**What the exercise asks**
Copy every line of the items below, keeping each character, space and line break unchanged.

**Material for this exercise**

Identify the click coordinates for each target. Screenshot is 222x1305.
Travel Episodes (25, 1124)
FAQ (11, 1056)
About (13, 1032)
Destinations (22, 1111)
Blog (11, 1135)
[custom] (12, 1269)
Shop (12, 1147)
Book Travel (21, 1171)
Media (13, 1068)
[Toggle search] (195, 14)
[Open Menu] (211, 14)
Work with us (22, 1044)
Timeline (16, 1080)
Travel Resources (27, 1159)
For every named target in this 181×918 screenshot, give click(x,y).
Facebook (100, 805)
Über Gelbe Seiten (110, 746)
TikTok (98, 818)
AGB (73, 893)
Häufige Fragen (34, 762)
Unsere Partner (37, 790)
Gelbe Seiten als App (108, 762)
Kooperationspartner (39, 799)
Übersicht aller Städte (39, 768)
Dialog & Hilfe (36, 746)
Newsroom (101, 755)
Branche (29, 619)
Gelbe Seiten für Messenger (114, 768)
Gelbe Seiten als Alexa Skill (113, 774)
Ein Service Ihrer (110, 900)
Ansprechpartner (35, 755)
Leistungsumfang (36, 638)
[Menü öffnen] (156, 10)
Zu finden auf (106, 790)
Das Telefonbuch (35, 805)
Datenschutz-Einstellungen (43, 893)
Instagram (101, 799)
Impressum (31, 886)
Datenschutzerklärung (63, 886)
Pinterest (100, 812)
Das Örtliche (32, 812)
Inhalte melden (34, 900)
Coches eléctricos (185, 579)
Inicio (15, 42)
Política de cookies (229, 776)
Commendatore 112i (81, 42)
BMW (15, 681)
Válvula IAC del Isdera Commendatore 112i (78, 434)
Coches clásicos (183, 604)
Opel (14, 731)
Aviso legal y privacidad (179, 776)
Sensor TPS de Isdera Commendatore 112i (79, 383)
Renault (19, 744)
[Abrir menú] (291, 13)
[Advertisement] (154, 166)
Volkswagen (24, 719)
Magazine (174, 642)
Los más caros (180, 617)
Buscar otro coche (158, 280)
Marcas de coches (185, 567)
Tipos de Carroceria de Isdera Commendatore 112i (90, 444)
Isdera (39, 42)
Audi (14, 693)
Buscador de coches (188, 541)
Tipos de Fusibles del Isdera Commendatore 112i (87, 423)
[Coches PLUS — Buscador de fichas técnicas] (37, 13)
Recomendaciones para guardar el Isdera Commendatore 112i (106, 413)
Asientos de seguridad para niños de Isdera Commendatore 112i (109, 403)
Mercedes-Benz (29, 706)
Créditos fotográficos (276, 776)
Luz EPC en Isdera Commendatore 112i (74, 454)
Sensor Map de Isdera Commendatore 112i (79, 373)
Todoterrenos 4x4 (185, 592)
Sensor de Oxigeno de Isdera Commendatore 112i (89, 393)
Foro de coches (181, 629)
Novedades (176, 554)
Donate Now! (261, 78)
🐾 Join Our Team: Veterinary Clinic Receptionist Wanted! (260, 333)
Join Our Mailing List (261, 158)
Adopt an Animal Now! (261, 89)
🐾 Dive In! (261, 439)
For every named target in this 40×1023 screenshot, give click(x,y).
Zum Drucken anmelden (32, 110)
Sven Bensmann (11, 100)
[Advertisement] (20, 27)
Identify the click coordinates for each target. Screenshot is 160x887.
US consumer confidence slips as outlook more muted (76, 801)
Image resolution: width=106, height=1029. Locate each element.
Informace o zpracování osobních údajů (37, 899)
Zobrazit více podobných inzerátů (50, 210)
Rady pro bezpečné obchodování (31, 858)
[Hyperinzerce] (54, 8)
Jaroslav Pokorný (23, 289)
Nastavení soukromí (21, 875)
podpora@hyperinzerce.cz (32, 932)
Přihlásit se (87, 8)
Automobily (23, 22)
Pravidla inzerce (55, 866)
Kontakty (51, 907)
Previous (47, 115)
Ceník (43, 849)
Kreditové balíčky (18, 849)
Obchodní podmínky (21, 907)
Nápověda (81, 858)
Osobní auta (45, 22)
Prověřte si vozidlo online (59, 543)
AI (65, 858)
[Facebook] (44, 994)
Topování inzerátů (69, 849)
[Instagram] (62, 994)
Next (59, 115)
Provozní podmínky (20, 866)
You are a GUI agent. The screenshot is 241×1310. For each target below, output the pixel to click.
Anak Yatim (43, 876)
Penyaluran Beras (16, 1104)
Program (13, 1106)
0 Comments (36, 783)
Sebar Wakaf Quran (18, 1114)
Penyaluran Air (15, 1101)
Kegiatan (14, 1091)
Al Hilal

**Exercise output**
Identify the click coordinates for each target. Screenshot is 222x1305.
Travel Episodes (25, 1124)
FAQ (11, 1056)
About (13, 1032)
Destinations (22, 1111)
Blog (11, 1135)
[custom] (12, 1269)
Shop (12, 1147)
Book Travel (21, 1171)
Media (13, 1068)
[Toggle search] (195, 14)
[Open Menu] (211, 14)
Work with us (22, 1044)
Timeline (16, 1080)
Travel Resources (27, 1159)
For every named target in this 181×918 screenshot, give click(x,y).
Facebook (100, 805)
Über Gelbe Seiten (110, 746)
TikTok (98, 818)
AGB (73, 893)
Häufige Fragen (34, 762)
Unsere Partner (37, 790)
Gelbe Seiten als App (108, 762)
Kooperationspartner (39, 799)
Übersicht aller Städte (39, 768)
Dialog & Hilfe (36, 746)
Newsroom (101, 755)
Branche (29, 619)
Gelbe Seiten für Messenger (114, 768)
Gelbe Seiten als Alexa Skill (113, 774)
Ein Service Ihrer (110, 900)
Ansprechpartner (35, 755)
Leistungsumfang (36, 638)
[Menü öffnen] (156, 10)
Zu finden auf (106, 790)
Das Telefonbuch (35, 805)
Datenschutz-Einstellungen (43, 893)
Instagram (101, 799)
Impressum (31, 886)
Datenschutzerklärung (63, 886)
Pinterest (100, 812)
Das Örtliche (32, 812)
Inhalte melden (34, 900)
Coches eléctricos (185, 579)
Inicio (15, 42)
Política de cookies (229, 776)
Commendatore 112i (81, 42)
BMW (15, 681)
Válvula IAC del Isdera Commendatore 112i (78, 434)
Coches clásicos (183, 604)
Opel (14, 731)
Aviso legal y privacidad (179, 776)
Sensor TPS de Isdera Commendatore 112i (79, 383)
Renault (19, 744)
[Abrir menú] (291, 13)
[Advertisement] (154, 166)
Volkswagen (24, 719)
Magazine (174, 642)
Los más caros (180, 617)
Buscar otro coche (158, 280)
Marcas de coches (185, 567)
Tipos de Carroceria de Isdera Commendatore 112i (90, 444)
Isdera (39, 42)
Audi (14, 693)
Buscador de coches (188, 541)
Tipos de Fusibles del Isdera Commendatore 112i (87, 423)
[Coches PLUS — Buscador de fichas técnicas] (37, 13)
Recomendaciones para guardar el Isdera Commendatore 112i (106, 413)
Asientos de seguridad para niños de Isdera Commendatore 112i (109, 403)
Mercedes-Benz (29, 706)
Créditos fotográficos (276, 776)
Luz EPC en Isdera Commendatore 112i (74, 454)
Sensor Map de Isdera Commendatore 112i (79, 373)
Todoterrenos 4x4 (185, 592)
Sensor de Oxigeno de Isdera Commendatore 112i (89, 393)
Foro de coches (181, 629)
Novedades (176, 554)
Donate Now! (261, 78)
🐾 Join Our Team: Veterinary Clinic Receptionist Wanted! (260, 333)
Join Our Mailing List (261, 158)
Adopt an Animal Now! (261, 89)
🐾 Dive In! (261, 439)
For every named target in this 40×1023 screenshot, give click(x,y).
Zum Drucken anmelden (32, 110)
Sven Bensmann (11, 100)
[Advertisement] (20, 27)
Identify the click coordinates for each target. Screenshot is 160x887.
US consumer confidence slips as outlook more muted (76, 801)
Image resolution: width=106, height=1029. Locate each element.
Informace o zpracování osobních údajů (37, 899)
Zobrazit více podobných inzerátů (50, 210)
Rady pro bezpečné obchodování (31, 858)
[Hyperinzerce] (54, 8)
Jaroslav Pokorný (23, 289)
Nastavení soukromí (21, 875)
podpora@hyperinzerce.cz (32, 932)
Přihlásit se (87, 8)
Automobily (23, 22)
Pravidla inzerce (55, 866)
Kontakty (51, 907)
Previous (47, 115)
Ceník (43, 849)
Kreditové balíčky (18, 849)
Obchodní podmínky (21, 907)
Nápověda (81, 858)
Osobní auta (45, 22)
Prověřte si vozidlo online (59, 543)
AI (65, 858)
[Facebook] (44, 994)
Topování inzerátů (69, 849)
[Instagram] (62, 994)
Next (59, 115)
Provozní podmínky (20, 866)
You are a GUI agent. The screenshot is 241×1310. For each target below, output the pixel to click.
Anak Yatim (43, 876)
Penyaluran Beras (16, 1104)
Program (13, 1106)
0 Comments (36, 783)
Sebar Wakaf Quran (18, 1114)
Penyaluran Air (15, 1101)
Kegiatan (14, 1091)
Al Hilal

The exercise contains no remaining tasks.